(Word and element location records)

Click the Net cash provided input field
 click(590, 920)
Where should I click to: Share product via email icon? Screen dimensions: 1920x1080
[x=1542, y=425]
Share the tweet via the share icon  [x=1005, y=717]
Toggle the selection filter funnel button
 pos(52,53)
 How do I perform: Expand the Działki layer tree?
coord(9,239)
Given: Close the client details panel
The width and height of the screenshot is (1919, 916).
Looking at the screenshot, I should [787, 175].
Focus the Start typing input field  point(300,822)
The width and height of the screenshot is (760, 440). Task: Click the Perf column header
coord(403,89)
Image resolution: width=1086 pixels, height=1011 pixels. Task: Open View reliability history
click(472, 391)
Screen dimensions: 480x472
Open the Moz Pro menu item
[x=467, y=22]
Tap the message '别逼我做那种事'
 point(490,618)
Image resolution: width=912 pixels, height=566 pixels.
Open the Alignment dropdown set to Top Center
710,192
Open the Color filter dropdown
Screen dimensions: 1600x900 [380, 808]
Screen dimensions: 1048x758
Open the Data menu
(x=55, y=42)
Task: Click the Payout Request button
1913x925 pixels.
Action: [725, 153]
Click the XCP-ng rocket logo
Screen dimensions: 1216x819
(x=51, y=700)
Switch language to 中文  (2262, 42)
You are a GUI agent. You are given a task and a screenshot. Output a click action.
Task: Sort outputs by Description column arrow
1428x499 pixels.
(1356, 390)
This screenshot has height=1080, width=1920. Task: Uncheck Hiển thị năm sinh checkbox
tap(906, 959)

• [Problem to work on] Update the lines above so that "dropdown" becomes "drop-down list" everywhere it appears, and leave everything else as it is.

• [Exercise response]
Click the Net cash provided input field
 click(590, 920)
Where should I click to: Share product via email icon? Screen dimensions: 1920x1080
[x=1542, y=425]
Share the tweet via the share icon  [x=1005, y=717]
Toggle the selection filter funnel button
 pos(52,53)
 How do I perform: Expand the Działki layer tree?
coord(9,239)
Given: Close the client details panel
The width and height of the screenshot is (1919, 916).
Looking at the screenshot, I should [787, 175].
Focus the Start typing input field  point(300,822)
The width and height of the screenshot is (760, 440). Task: Click the Perf column header
coord(403,89)
Image resolution: width=1086 pixels, height=1011 pixels. Task: Open View reliability history
click(472, 391)
Screen dimensions: 480x472
Open the Moz Pro menu item
[x=467, y=22]
Tap the message '别逼我做那种事'
 point(490,618)
Image resolution: width=912 pixels, height=566 pixels.
Open the Alignment drop-down list set to Top Center
710,192
Open the Color filter drop-down list
Screen dimensions: 1600x900 [380, 808]
Screen dimensions: 1048x758
Open the Data menu
(x=55, y=42)
Task: Click the Payout Request button
1913x925 pixels.
Action: [725, 153]
Click the XCP-ng rocket logo
Screen dimensions: 1216x819
(x=51, y=700)
Switch language to 中文  (2262, 42)
You are a GUI agent. You are given a task and a screenshot. Output a click action.
Task: Sort outputs by Description column arrow
1428x499 pixels.
(1356, 390)
This screenshot has height=1080, width=1920. Task: Uncheck Hiển thị năm sinh checkbox
tap(906, 959)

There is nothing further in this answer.